À travers ses romans, Christian Signol récrée le temps perdu. Son enfance fut si dense et si riche qu’elle s’est épanouie dans des livres qui portent le meilleur de lui-même, des vies de gens simples au destin parfois tragique, pour témoigner et résister au temps et à l’oubli.
Le Pays bleu raconte la vie de ses grands-parents maternels et de ses parents. L’auteur dresse ainsi une fresque historique de la vie d’un village du causse lotois, un portrait du monde paysan qui se voit bousculé au fil des années par les lois des Hommes et l’industrialisation.

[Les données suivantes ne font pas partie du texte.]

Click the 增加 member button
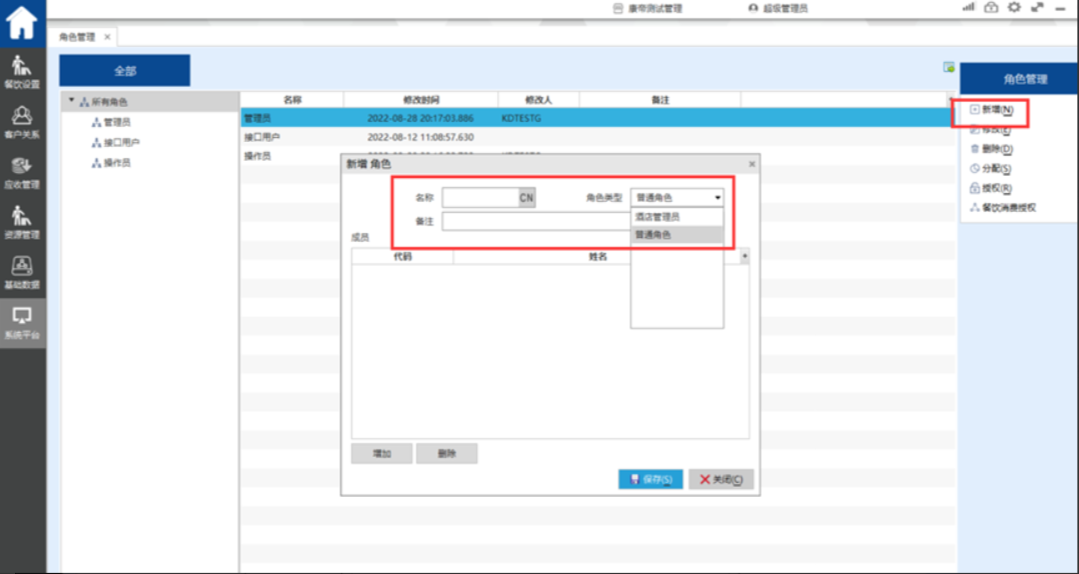(381, 454)
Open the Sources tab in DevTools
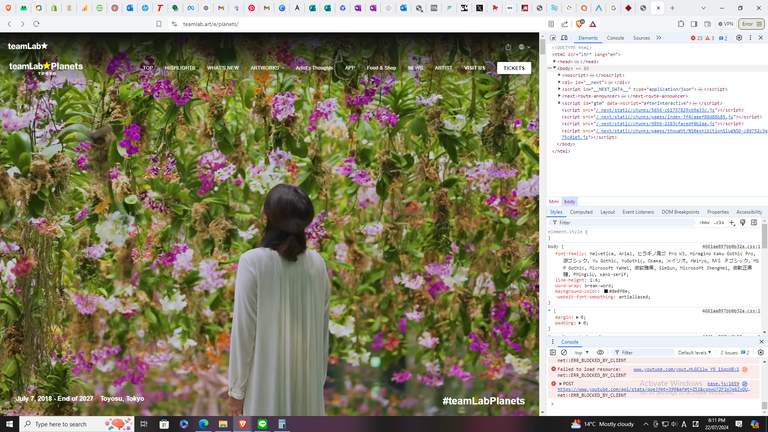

Le Chemin d’étoiles témoigne de l’histoire d’une femme qui avait recueilli un enfant juif pendant la guerre de 1939-1945. C’est le roman de l’innocence face à la folie du monde et celui de la générosité humaine.

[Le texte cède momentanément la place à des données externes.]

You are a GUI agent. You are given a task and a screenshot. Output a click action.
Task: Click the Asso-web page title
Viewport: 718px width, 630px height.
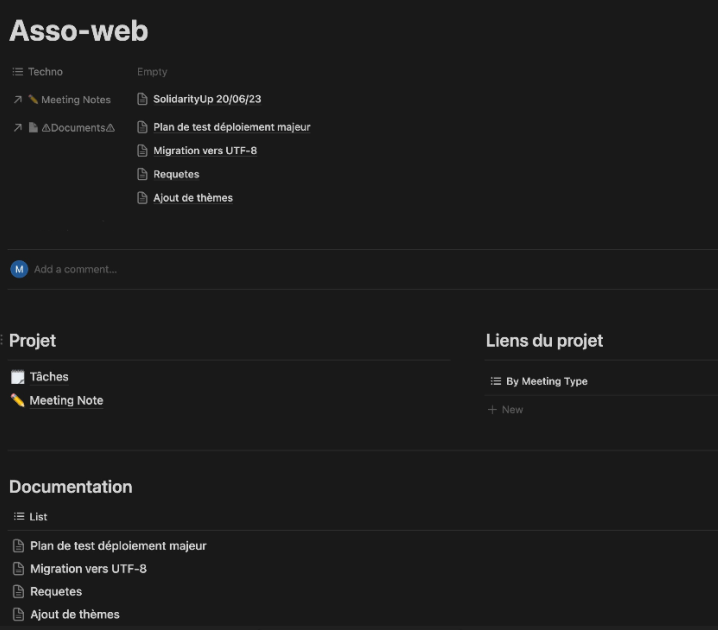point(79,31)
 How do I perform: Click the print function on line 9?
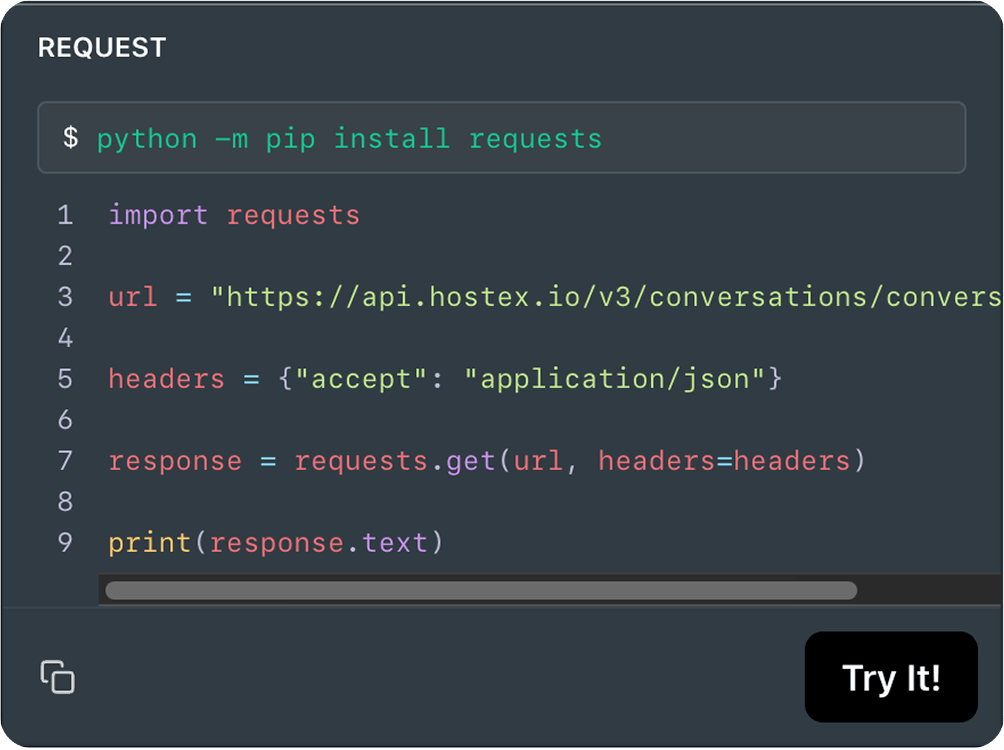tap(150, 543)

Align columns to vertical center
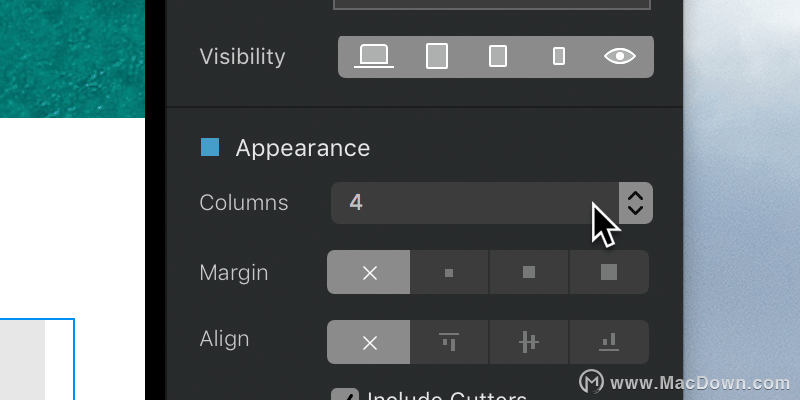click(529, 342)
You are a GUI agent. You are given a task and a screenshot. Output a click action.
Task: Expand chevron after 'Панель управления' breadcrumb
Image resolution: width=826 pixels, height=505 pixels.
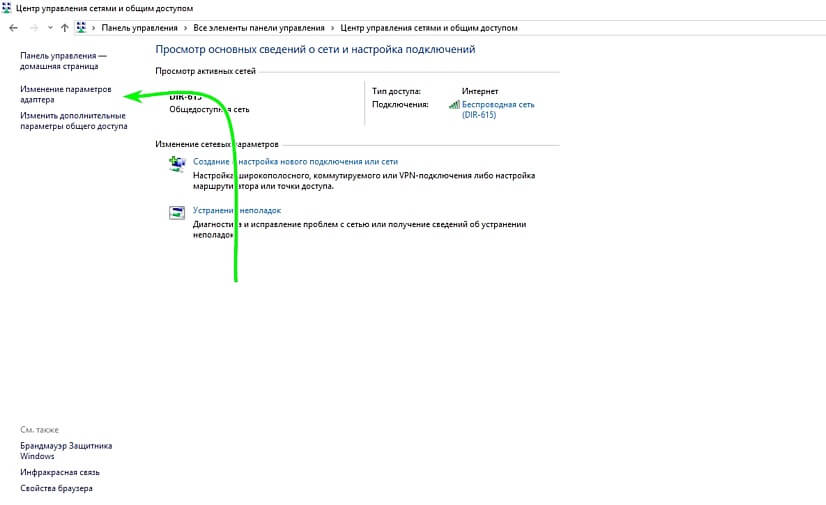click(x=185, y=29)
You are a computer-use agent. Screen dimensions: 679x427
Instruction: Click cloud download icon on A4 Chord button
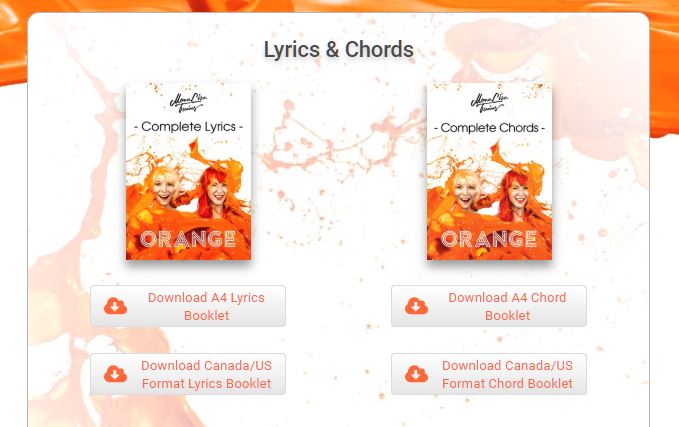(416, 306)
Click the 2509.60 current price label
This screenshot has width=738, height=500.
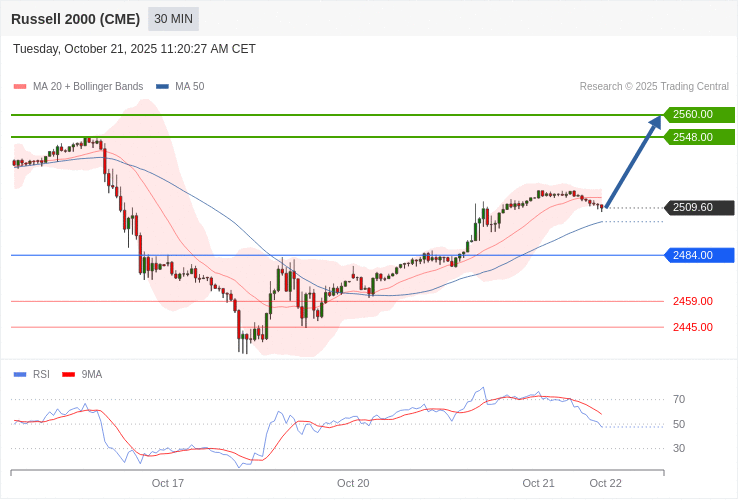pos(699,208)
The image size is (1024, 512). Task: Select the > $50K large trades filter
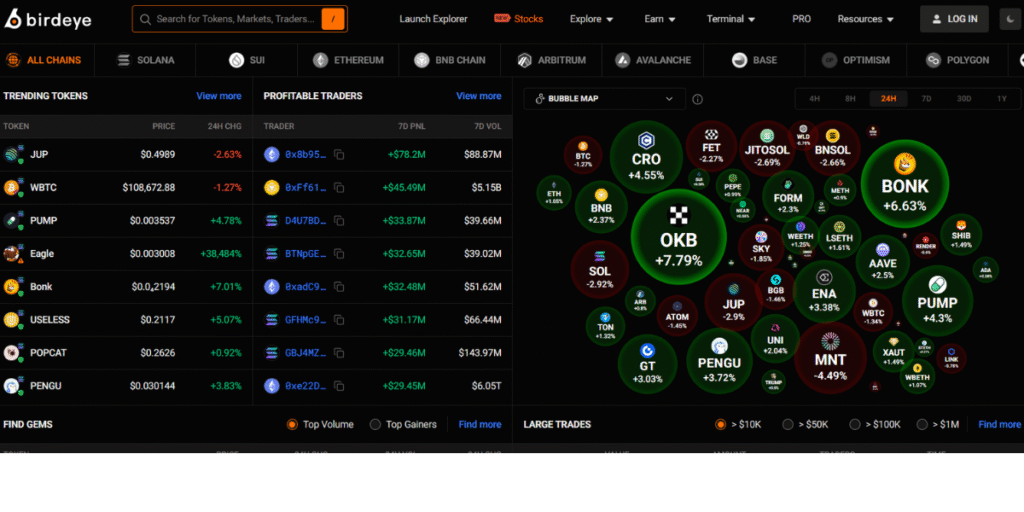[788, 424]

Les Amandiers fleurissaient rouge, écrit bien avant Les Cailloux bleus, s’inspire de l’histoire d’un réfugié espagnol qui lui racontait sa guerre et l’exil en France à travers les Pyrénées en 1939, après la chute de Barcelone. L’espoir y est un fil rouge jamais rompu.
L’Enfant des terres blondes retrace le souvenir d’une femme un peu simple de son village natal, dont on disait qu’elle avait connu un drame familial pendant la guerre. Christian Signol a imaginé ce qui avait pu l’ébranler en s’identifiant à un fils qui aurait cherché à la comprendre. Cet enfant, dont il fait le narrateur, affronte une existence douloureuse dans une période d’après-guerre meurtrie.

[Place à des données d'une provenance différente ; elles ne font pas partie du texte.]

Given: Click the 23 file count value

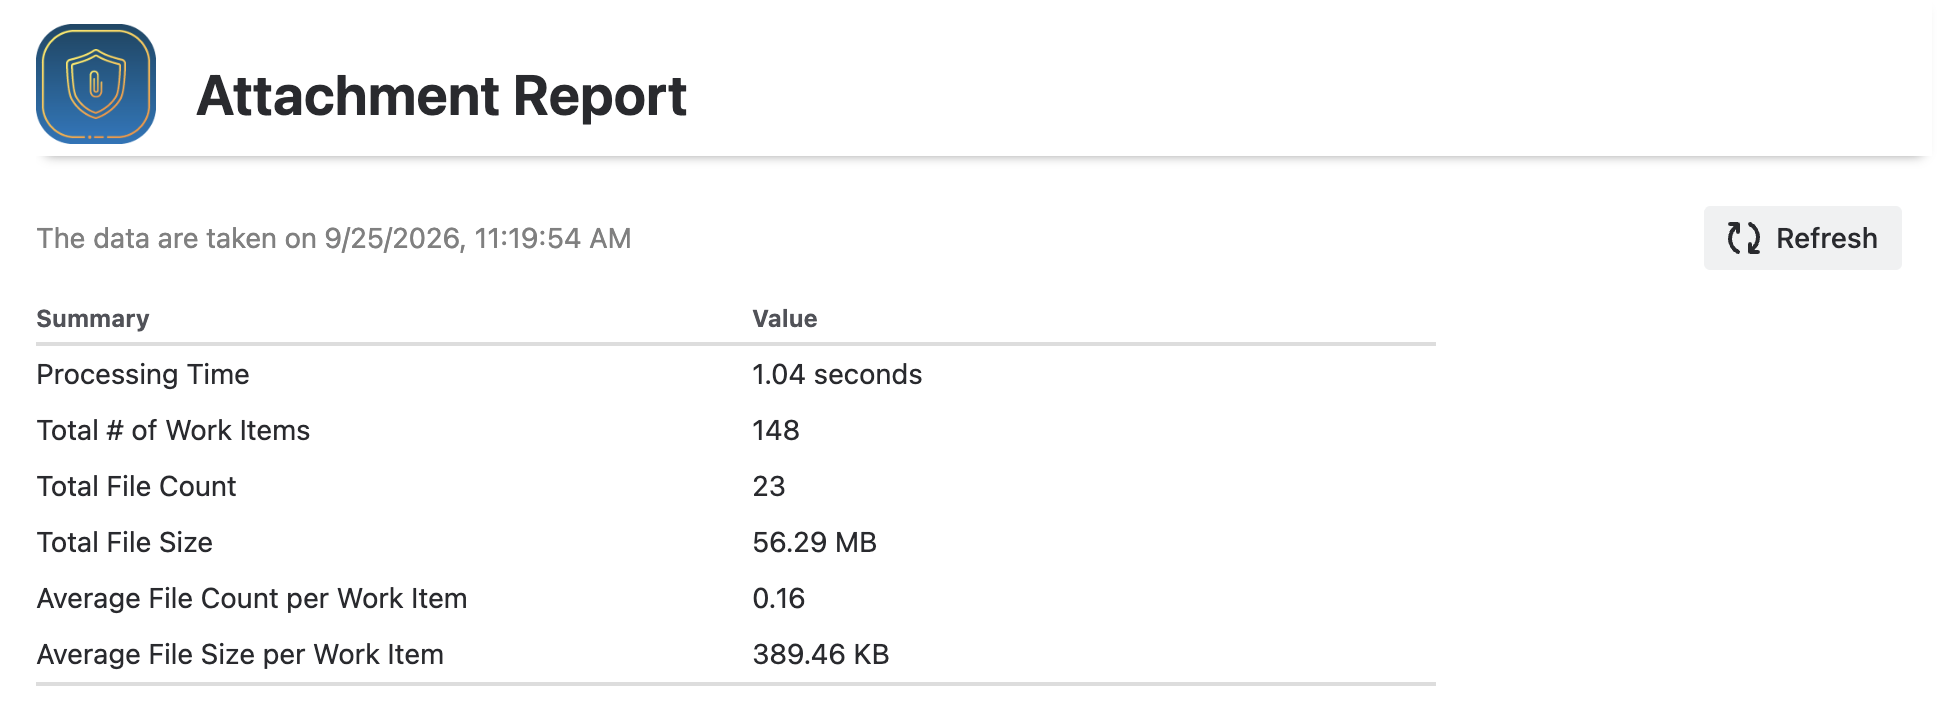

Le Pays bleu et les autres romans qui composent ce recueil ont quelque chose d’universel par ce qu’ils racontent de la vie de ces hommes, de ces femmes et de ces enfants du monde rural. Ils font écho à un pan de notre histoire personnelle. Que nous soyons enfant de la terre ou enfant de la guerre, enfant d’ici ou enfant d’ailleurs, nous sommes avant tout les enfants d’une histoire commune sur laquelle s’est construite l’humanité. Christian Signol, dans la grande tradition des romanciers naturalistes, met en lumière la vie des petites gens et les inscrit au rang de héros de leur temps.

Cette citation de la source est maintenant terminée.